Hmm, ich hatte eigentlich schon bei der auslösenden heise-Nachricht vor ein paar Wochen den Gedanken und ihn wieder unter den Tisch fallen lassen. Beim heutigen Artikel war er wieder da. Die einen jubeln google für die Entscheidung zu, die anderen sagen was von souveräner Staat und Recht oder so. Mir ging durch den Kopf, dass google erstmals quasi seine Muskeln zeigt, auch wenn sie in .cn nicht den größten Anteil am Suchmaschinengeschäft haben. Und das auch gegenüber einem Staat, der gegenwärtig (vorsichtig eingeschätzt) die Weltwirtschaft dominiert bzw. in den nächsten Jahren immer mehr in diese Rolle wächst. Wäre es nicht möglich, dass die bei google einfach auch mal „probieren“ wollen, wie weit der Einfluss und die Macht des Unternehmens reicht? Unternehmerisch haben die doch das Ende der Fahnenstange erreicht und ein kleiner Kursverlust der Aktie kratzt die bei dem Wert doch nicht, oder?

Gesundheitsreform?

Wenn ein deutscher Politiker das Wort Gesundheitsreform verwendet, bekommt man ja eher einen schalen Geschmack im Mund. Etwas anderes ist das zur Zeit in der USA. Da werden die Leute wohl eher zu Schaum neigen, speziell Republikaner und ihre Anhänger. Jedenfalls dürfte das nach der Entscheidung des Repräsentantenhauses der Fall sein. Jetzt steht noch die Entscheidung im Senat aus, dann dürfte Obama eines seiner wichtigeren Ziele, wenn nicht gar das Wichtigste, erreicht haben.
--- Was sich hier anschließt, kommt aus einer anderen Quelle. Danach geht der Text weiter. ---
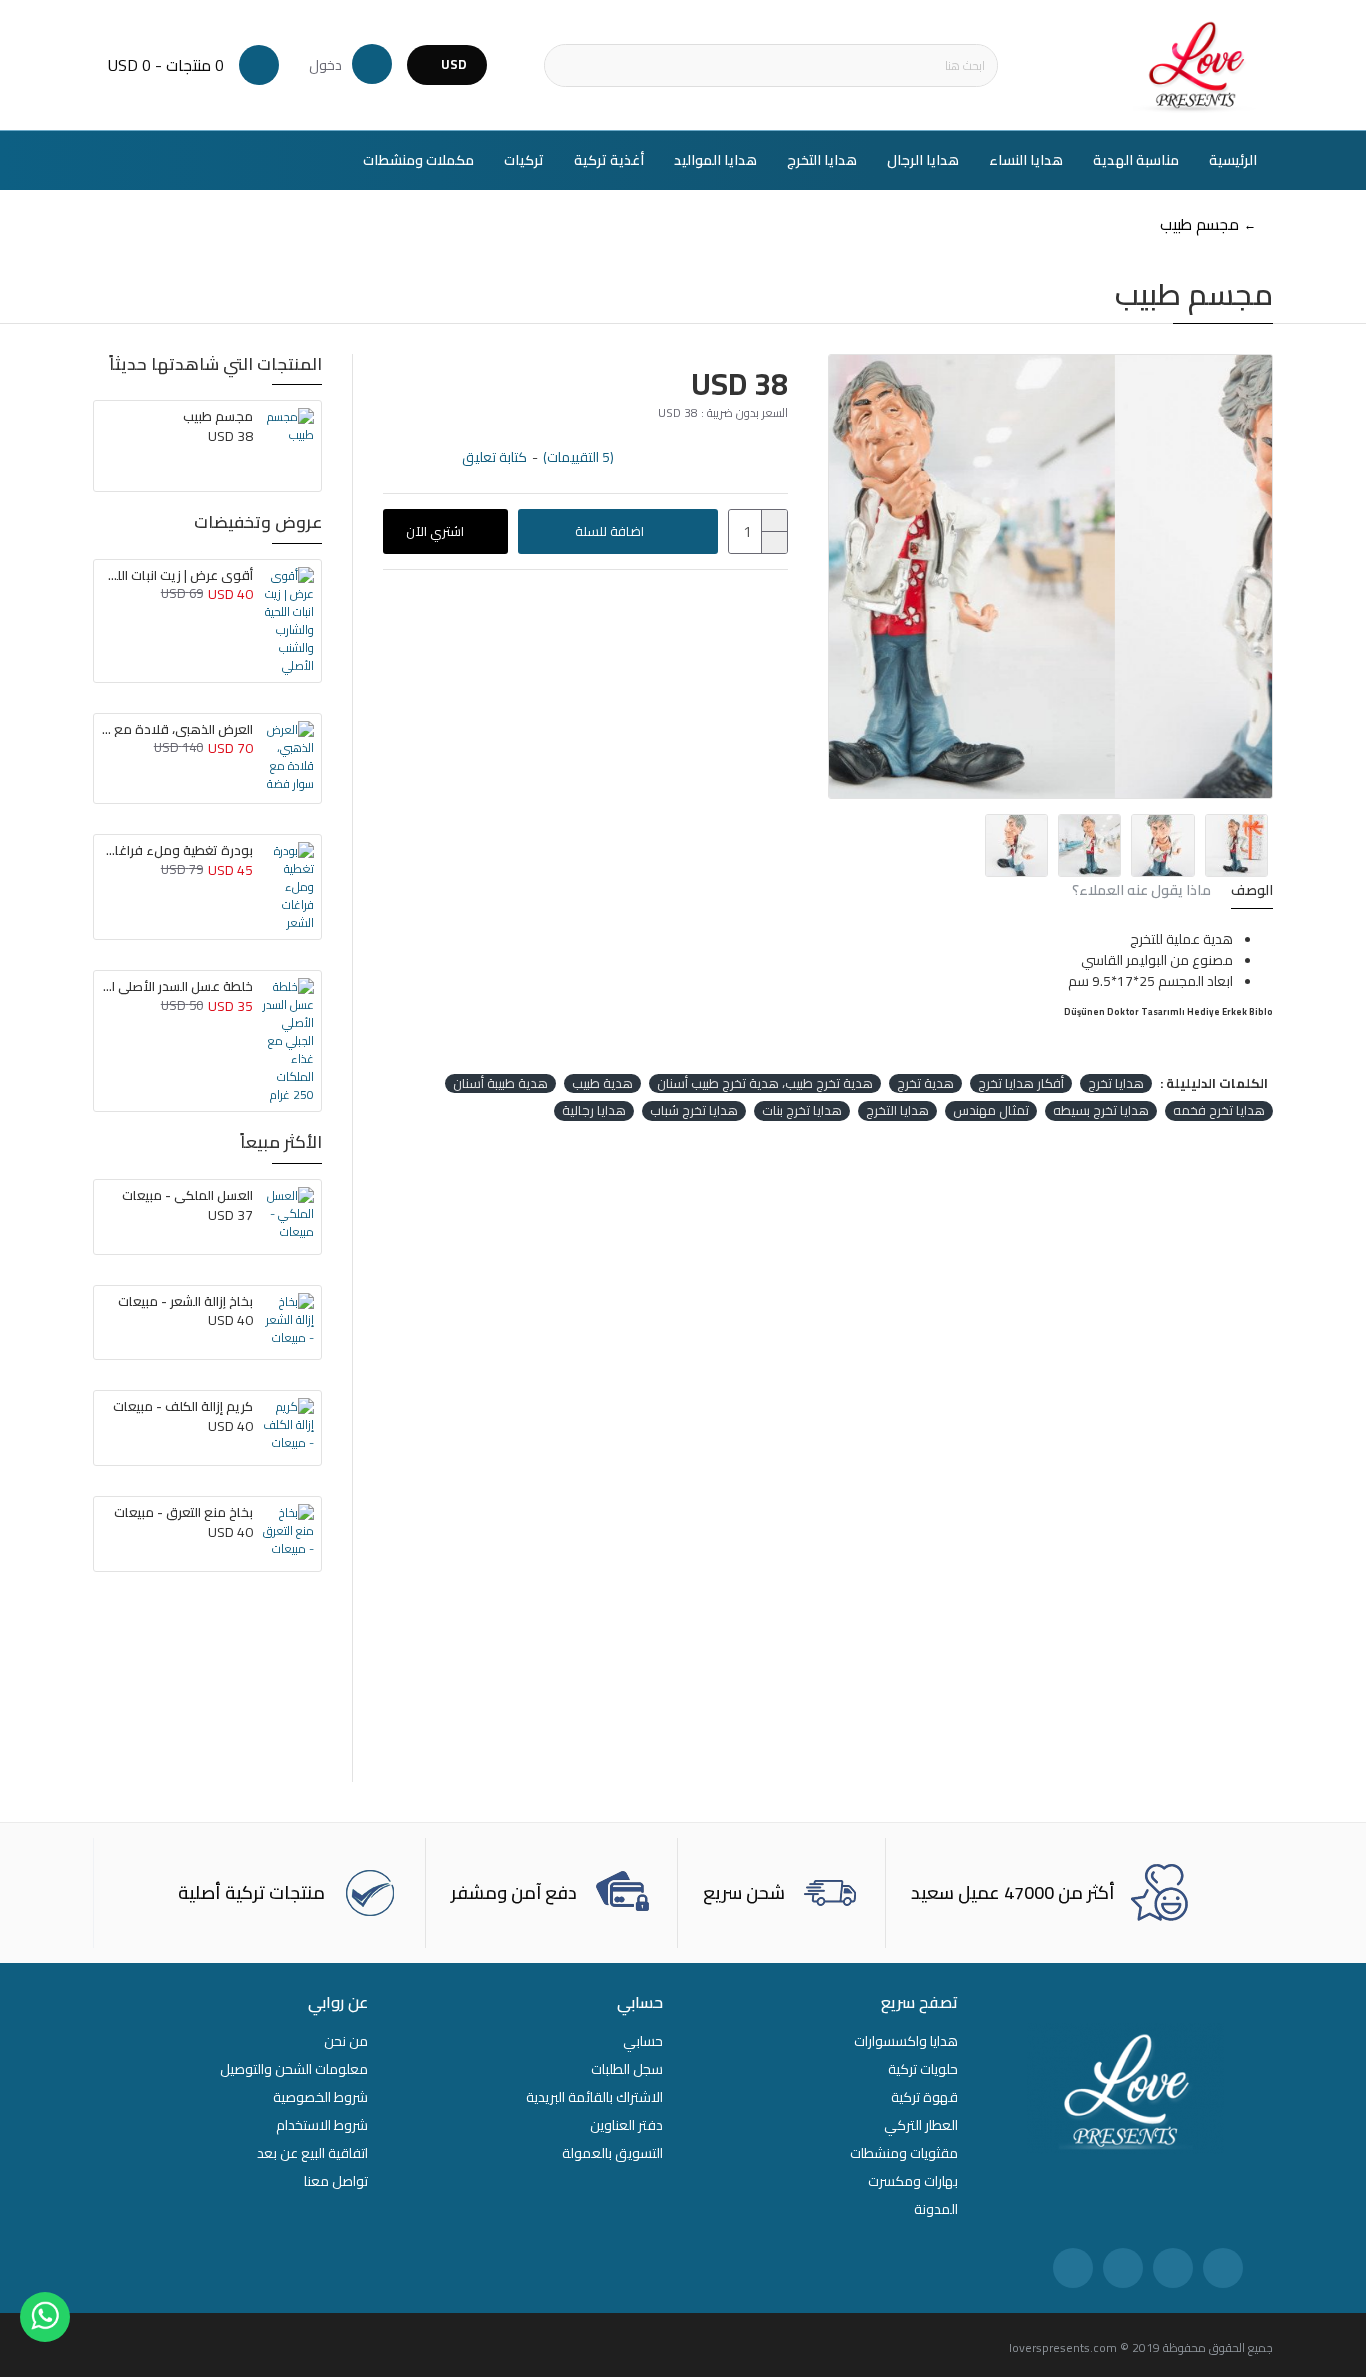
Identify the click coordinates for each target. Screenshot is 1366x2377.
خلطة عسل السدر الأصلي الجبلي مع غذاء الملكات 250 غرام (177, 986)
Das sieht auch eher nach einem Friedensnobelpreisträger aus.

CLT 2010 steht an

Für den morgigen Samstag und den Sonntag sind in Chemnitz die Türen der TU wieder für alle geöffnet, die sich für Open Source oder Linux interessieren. Bei den Chemnitzer Linux-Tagen 2010 findet erstmals auch ein Kernel-Track statt, also ein Teil der Vorträge widmet sich nur Kernel-Themen. Da aber das Vortragsprogramm noch dicker erscheint als letztes Jahr, wird man sich wieder „quälen“ müssen bei der Frage, was man sich denn am liebsten anschauen möchte.